Handling career setbacks was another topic broached. “There’s a grieving process,” shared Reed. Paintsil agreed, “There are lots of emotions – anger, frustration. Take a step back, but don’t leave.” 

The last breakout session was from Michele Williams, UI Henry B. Tippie research fellow in Entrepreneurship, Management and Entrepreneurship and associate professor, Management and Entrepreneurship. An eager audience absorbed from her “When to Say Yes and How to Negotiate What You Want."

Williams, co-author of The Four Capabilities Leadership Assessment – an online 360° assessment used by organizations to enhance the leadership potential of managers, outlined “The Art of Saying No (and Yes)” in four strategies.* 

Zada-Lauren Gravert 2024
PharmD student and volunteer Lauren Gravert

Strategy 1:   The positive no mindset. 
Saying no can be helpful, and a request is a problem-solving opportunity.

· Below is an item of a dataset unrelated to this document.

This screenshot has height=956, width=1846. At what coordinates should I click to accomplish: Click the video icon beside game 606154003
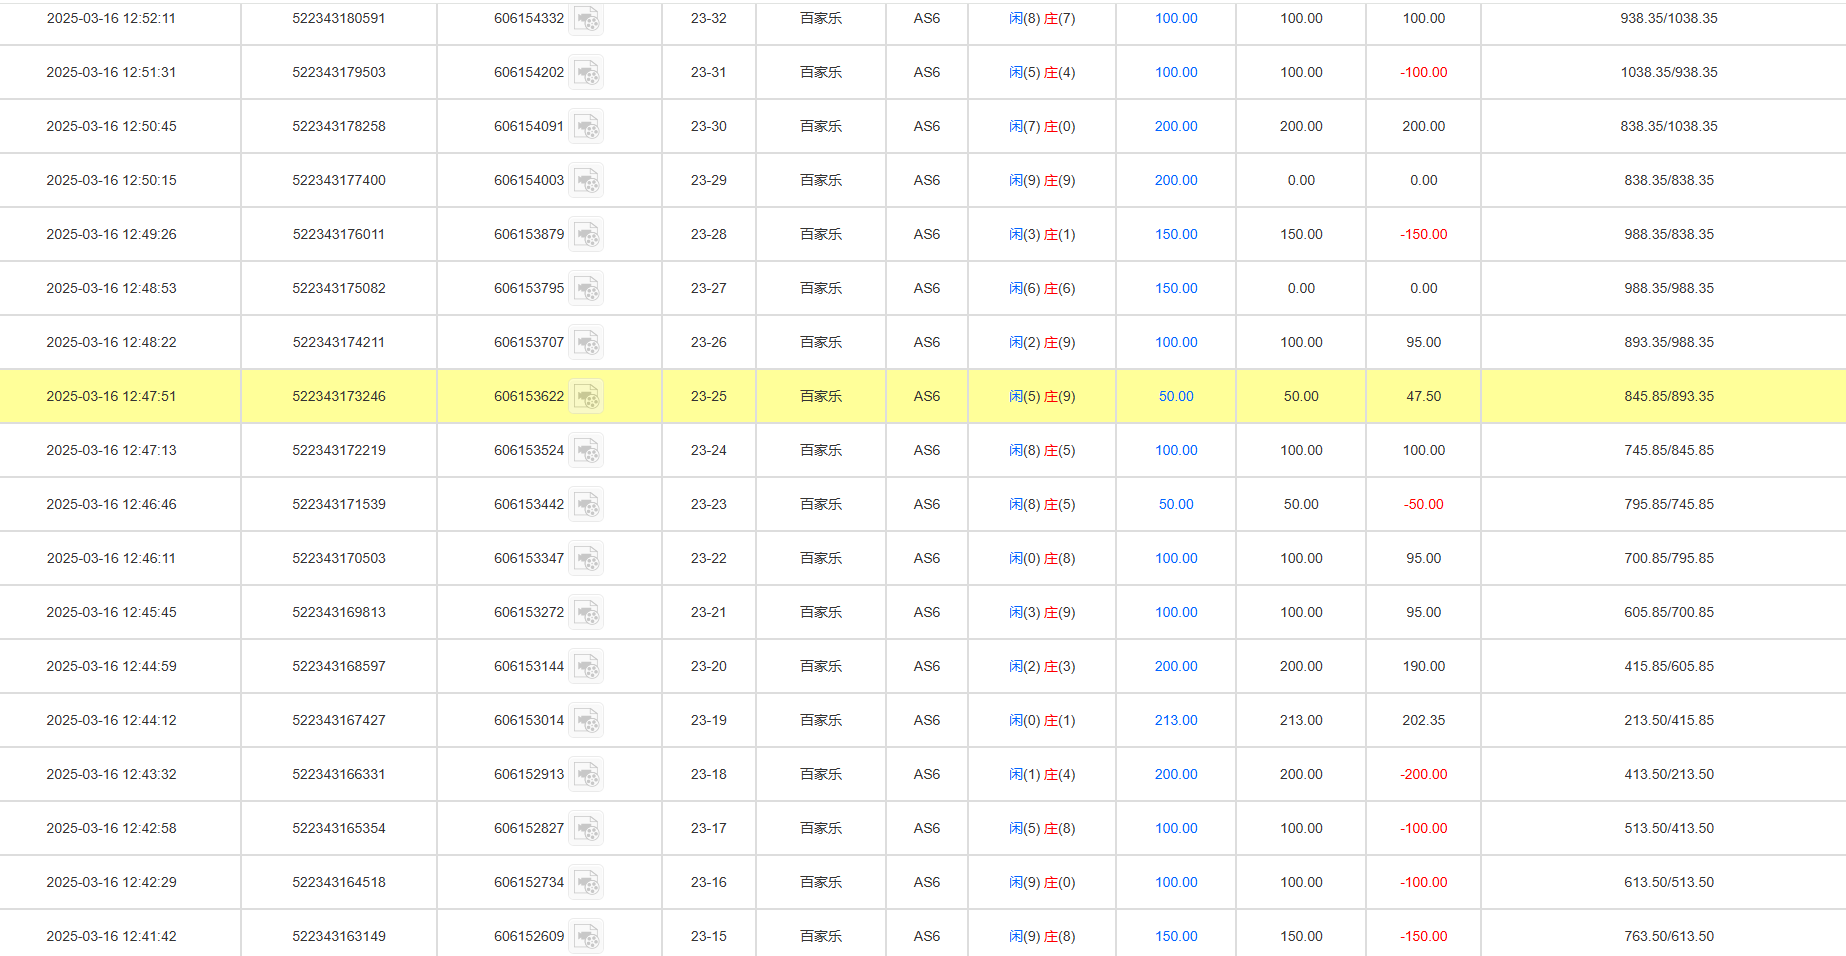click(x=588, y=180)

Strategy 2:  Find your absolute no.
This type of no is highly challenging. It requires us all to face our fears—fear of rejection, being rude, and being labeled selfish or uncaring.

Strategy 3:  Develop Your Negotiator’s No
Starting with no, or a pause, allows you the space to think, plan, and negotiate a win-win solution. Ask for more information, then reanalyze, or say “help me understand” to learn critical information through polite questions.

Zada-Student Attendees 2024
PharmD students Josephine Vonderhaar, Volta Adovor, Amaya Clausen, and Jacquelyn Peckosh 

Strategy 4:  Use the power of no wisely.
Fear of missing out is real and responsible for too many “yeses.” You have to say no to good opportunities to have the time and space to say yes to the great ones. What you say yes to should align with your goals, values, and passions.

Relationships and Recognition
Attendees connected with thought leaders in the pharmacy profession to build relationships with colleagues, leaders, and alumni. Additionally, complimentary headshots were captured, and a dozen leadership books or College of Pharmacy-branded treasures handed out as door prizes.

During the closing session, UI College of Pharmacy Dean Donald Letendre presented the 2024 Zada Cooper Student Leadership Award winners. The accolade honors student leaders who have contributed significantly, through their leadership, to the UI College of Pharmacy during their time as a student. Recipients are: 

Jilene Haas, ’24 PharmD
Sanika Jadhav, PhD Student
Mark Nagel, ’24 PharmD
Pornpoj (Jay) Phruttiwanichakun, PhD Student
Kelly Vu, PharmD Student

Zada-Letendre Speaking 2024
Dean Donald Letendre

The annual Zada Cooper Leadership Symposium honors pioneer Zada Mary Cooper. Cooper is the first-known female pharmacy faculty member in the country and is hailed as the “Grand and Glorious Lady of Pharmacy.” She graduated from the UI College of Pharmacy and continued as a faculty member, retiring in 1942. She was considered a master teacher, mentor, and innovator, advocating for women in pharmacy, patients, and strengthening standards in pharmacy education.